My Job: curating SE data at openscience.us

Back in January, I started a part-time job at N.C. State, joining my colleague and good friend Carter Pape in developing version 4 of openscience.us/repo , a long-term repository for software engineering (SE) research data. I wasn’t too knowledgeable about what I was getting into, but through the past few months I’ve gained some insight into the philosophy of SE research – and how Dr. Tim Menzies and his brainchild OpenScience is making software engineering research a more reproducible and replicable process.

Software Analytics

Software analytics deals with the analysis of data gathered from software engineering to gain insights that can produce actionable advice to improve software engineering. Such advice can include using:

XML descriptions of design patterns to recommend particular designs [1],
software process models to learn effective project changes [2], and
bug databases to learn defect predictors that guide inspection teams to where the code is most likely to fail [3-5].

A common problem associated with software analytics, which includes SE research, is that many research papers that used SE data to reach conclusions is not provided with the paper. An essential paradigm of the scientific method is that results must be both reproducible and replicable. Reproducibility is the ability to reproduce an experiment; e.g. take somebody’s previous experiment and rerun it with either their data or on your own data (it depends on who you ask - the precise definition is a bit fuzzy). Replicability is achieved when the same results are gathered from the same experimental methods with the same data.
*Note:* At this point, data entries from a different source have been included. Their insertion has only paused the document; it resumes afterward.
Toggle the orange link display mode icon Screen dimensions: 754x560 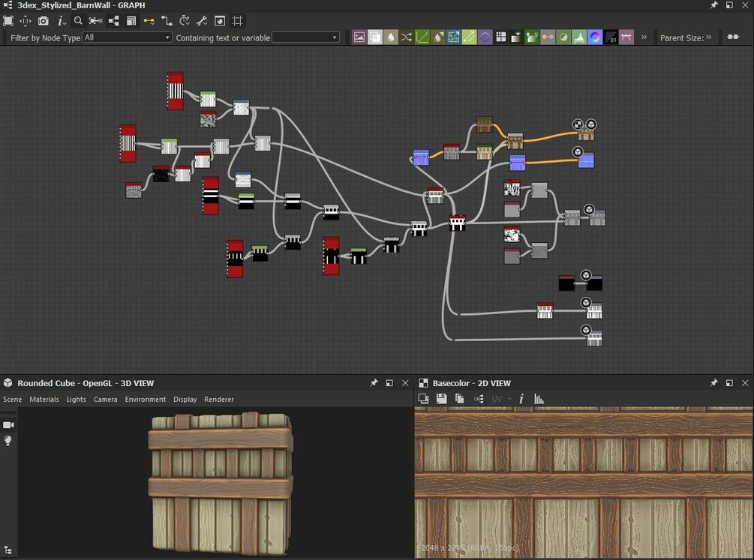[149, 21]
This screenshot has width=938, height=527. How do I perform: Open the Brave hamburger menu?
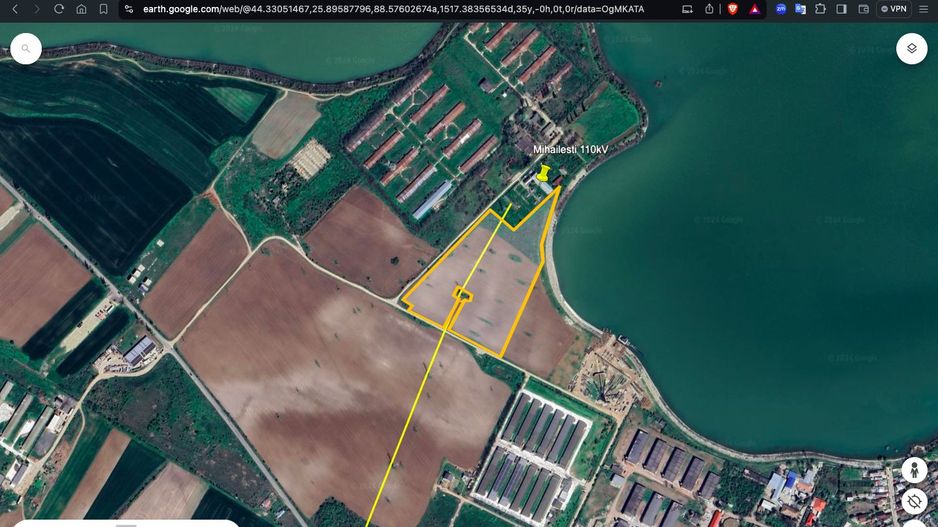point(925,9)
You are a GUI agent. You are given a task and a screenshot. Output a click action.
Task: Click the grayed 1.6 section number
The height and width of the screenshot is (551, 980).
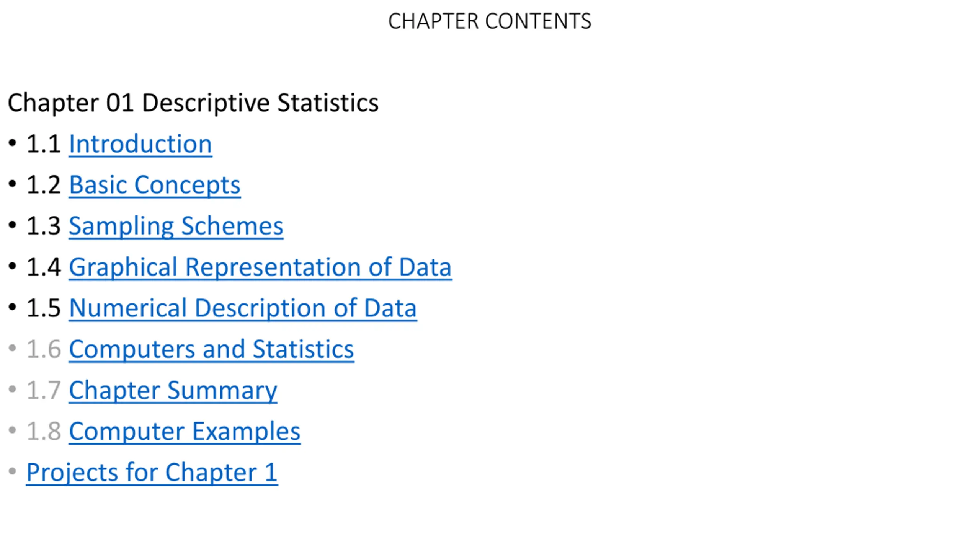coord(43,349)
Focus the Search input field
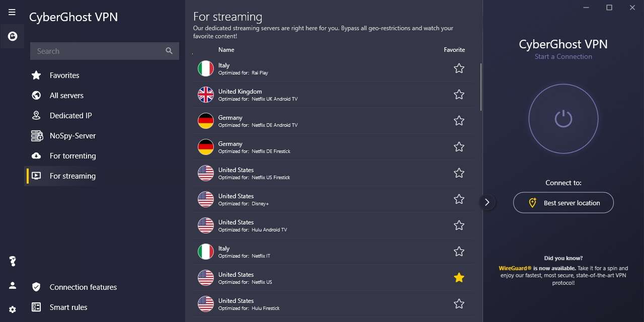Viewport: 644px width, 322px height. (x=98, y=51)
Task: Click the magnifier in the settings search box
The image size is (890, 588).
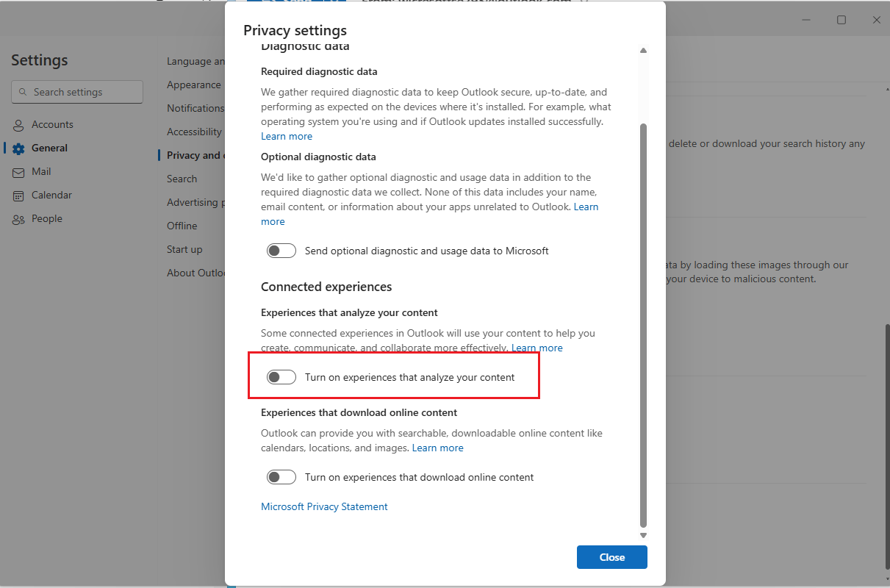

So…when the data used in a particular study or experiment is not provided to the academic community, the study or experiment is irreproducible and therefore irreplicable. There’s solid evidence of this, as stated on the openscience.us/ssj/manifesto page:

There are very few replications of prior SE results. For example, in 2010, Robles published a retrospective study of the 171 papers published in the Mining Software Repositories (MSR) conference [106]. He found that over 95 of those papers were unreproducible, since their associated data was no longer on-line. This lack of availability of old MSR data was discussed, at length, at MSR 2013. According to those participants, the single biggest contributor to this issue was the lack of a free-to-use long-term storage facility for big files. For example, free services like GitHub or GoogleCode impose limits of just a few gigabytes on the total repository size. So not only is some data not being published (therefore breaking the academic research model), but the data that is published tends to go missing over time. As the manifesto states, a reliable long-term storage repository for data simply didn’t exist. That’s where I come in!

The tera-PROMISE repository

My job involves two main branches of work: developing the actual site with HTML, CSS, and the Jekyll framework, and curating/adding research data as it is submitted. It is also described in the OpenScience manifesto:

SOLUTION #4: Create a large free-to-use repository for SE research products . To this end, we have created a large repository for storing the data, plus creating a discussion site for those contents calculate, that this repository requires one petabyte of storage.

So I work on building the actual site with Jekyll , a “simple, blog-aware, static site generator”, and adding datasets to the site as Jekyll posts and uploading them to the SVN repository. The Jekyll site hosts the data descriptions and context notes to the data, along with a link to the data in the SVN repository, hosted separately at N.C. State University.

And that’s my job! There are currently over 100 datasets housed in the tera-PROMISE repository, some of which are circa 2004, sorted into 18 categories. If you happen to be a researcher who wants data to be uploaded, feel free to browse around the current projects and fill out a Google Form with the appropriate information. You can also email openscience.content@gmail.com if you prefer.

References were gathered from this IEEE article on software analytics, co-authored by Dr. Menzies.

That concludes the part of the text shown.